Enseñar aprendiendo

El recién nacido, la mamá y las visitas.

Un familiar o una amiga ha tenido un bebé. Tras un embarazo en el que nos habremos interesado, más o menos, por la madre, por fin ha llegado el momento que todos esperaban. El bebé ya está aquí.

Con el nacimiento vienen las visitas. Así, juntas, como si fueran en un mismo pack. El hospital se llena de personas ansiosas por ver, tocar y besar al pequeño que acaba de llegar al mundo. Él, sorprendido ante tanta cara, sonidos y olores desconocidos, se mantiene impasible (en muchos casos), hace algún ruido que todos califican de adorable (en algunos), o llora desesperado buscando el consuelo de los brazos de su madre (en otros). 

Al plantearme cuál de todas estas posibilidades es la más lógica, la más natural, no tengo dudas en responder que la última. El bebé ha nacido sin conocer nada más que el olor y el sabor de su madre, quien lo ha albergado dentro de su cuerpo durante más de nueve meses. Todo lo demás, ni lo conoce, ni le importa. Porque lo único que necesita ya lo tiene, y es a ella. 

El padre es la única otra parte necesaria, en el caso de que lo haya, para ese pequeño que se desconoce hasta a sí mismo. Papá está empezando a conocerlo, porque él no ha tenido la suerte que poder hacerlo hasta ese momento, y cada segundo que pasa con él, que lo acuna o lo besa, es maravilloso y único.

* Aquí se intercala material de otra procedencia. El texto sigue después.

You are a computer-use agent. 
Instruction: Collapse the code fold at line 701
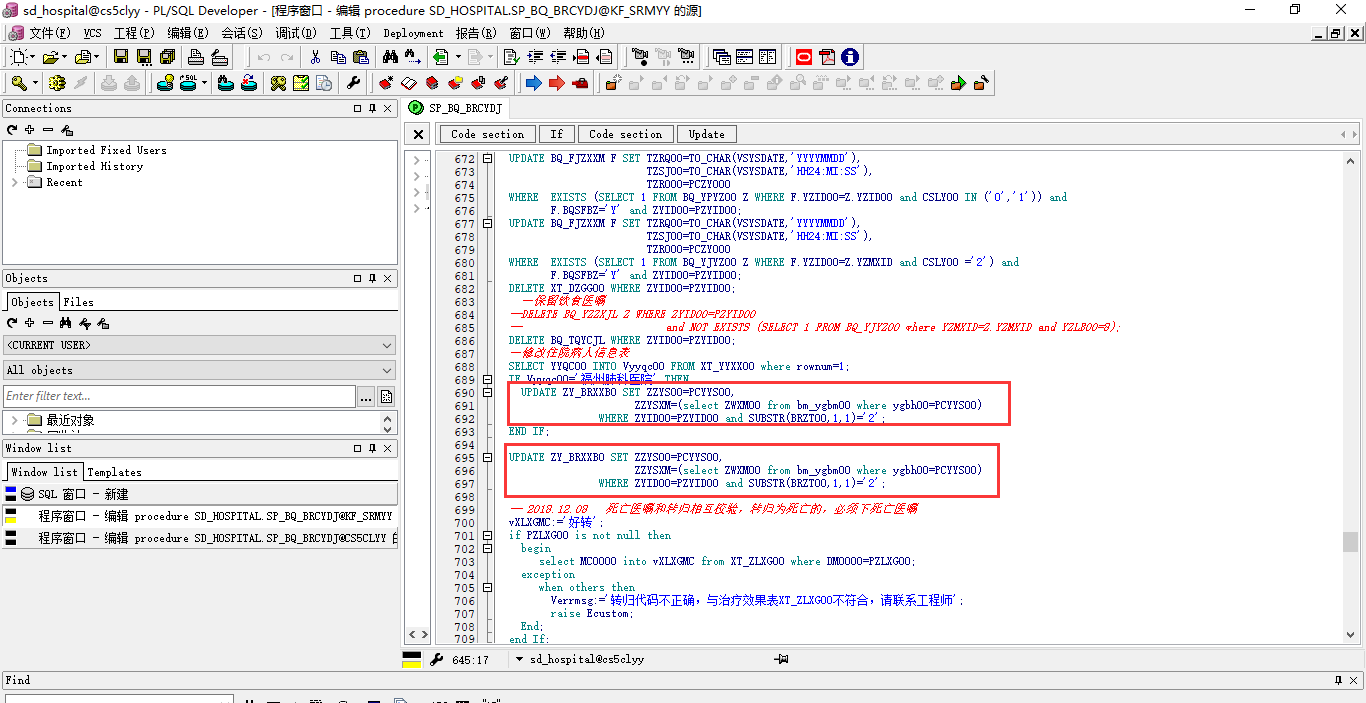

Pero nada de todo esto importa a las visitas que no solo no se van, sino que llegan en una ola incesante que ocupa la habitación sin tregua. Se turnan para acercar su cara al bebé, o incluso para cogerlo. La madre ya les suele interesar más bien poco. Ella, que está pasando por dolores físicos y una vorágine de emociones, aguanta el tirón como puede. Sonríe y trata de ser amable con todas esas personas que los rodean.

La escena, con pequeñas variaciones, suele ser muy similar en la mayoría de nacimientos. Es posible que haya familias a las que esto les guste. Familias que quieran sentirse rodeados de sus seres queridos, sean estos cuantos sean, y no echan en falta la intimidad. Sin embargo, lo habitual suele ser que la familia precise de tiempo para conocerse y amarse en privado. Para cuidar tanto al bebé como a mamá. Para acostumbrarse a ser uno más.

Por todo ello, cuando pensemos en ir a ver a un primero nacido, lo primero que deberíamos hacer es pensárnoslo dos veces, máxime si tu intención es acudir al hospital. En cualquier caso, preguntar antes de acudir por sorpresa siempre es la mejor opción, aceptando y comprendiendo una respuesta sincera que suponga una negativa. Esos momentos iniciales de la llegada a la vida de un recién nacido son preciosos e íntimos, es natural que queden entre los padres y el bebé.

Si finalmente decidimos acudir, tratemos de ayudar en lo que nos sea posible. No tanto con el bebé, al que ya estarán cuidando sobradamente, sino con las tareas del hogar, con las comidas, o, simplemente, charlando y escuchando. Es posible que la recién mamá se sorprenda de que alguien se interese por ella. Habla y, sobre todo, ofrécete a escuchar sin juzgar. 

El bebé es quien acapara toda nuestra atención pero es ella, la madre, la que está soportando el posparto y la adaptación a tener que cuidar de un ser que en esos momentos es totalmente dependiente. Un ser que ha estado dentro de ella durante meses, formando parte de su ser, y que ahora se manifiesta como vida independiente, necesitada y demandante.